The Chinese tech companies continue to face increasing suspicion for their breach of data security and allegiance to Chinese Communist Party and military. Despite China’s massive investment in emerging technology, its acceptability in the international market has not kept pace. In the last two years, Chinese companies have faced severe blow due to ban on their tech companies in Europe, US and Oceania.
The US Federal Communications Commission (FCC) banned on November 25 the sale and import of new communications equipment and devices produced by five Chinese companies, including Huawei, ZTE, Hikvision, Dahua and Hytera. citing public safety, security of government facilities, physical surveillance of critical infrastructure, and other national security threats.

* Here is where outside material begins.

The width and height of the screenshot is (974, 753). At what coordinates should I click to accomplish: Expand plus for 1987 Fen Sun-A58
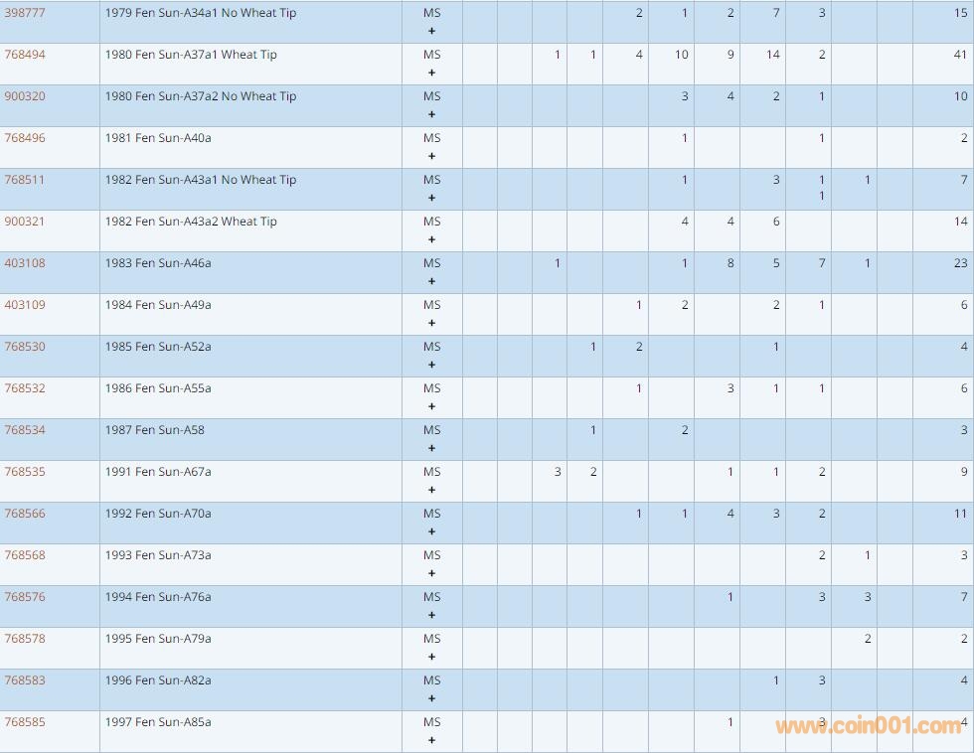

This is a huge blow to Chinese companies as they can`t legally import or sell anything with a radio in the US without the FCC authorization. The latest step by the United States would isolate Huawei and other Chinese tech firms in domestic and international markets. While outlining the new rules, the FCC said that the agency took the step “to further secure our communications networks and supply chains from equipment that poses an unacceptable risk to national security of the United States or the security and safety of United States persons.”
Congress and the US federal government have agreed to limit the sale and import of equipment and devices produced by Chinese firms, citing concerns about the companies’ close ties to Beijing and the potential for bad actors to exploit vulnerabilities in the technologies to conduct cyber-espionage operations or cyber attacks on US critical infrastructure.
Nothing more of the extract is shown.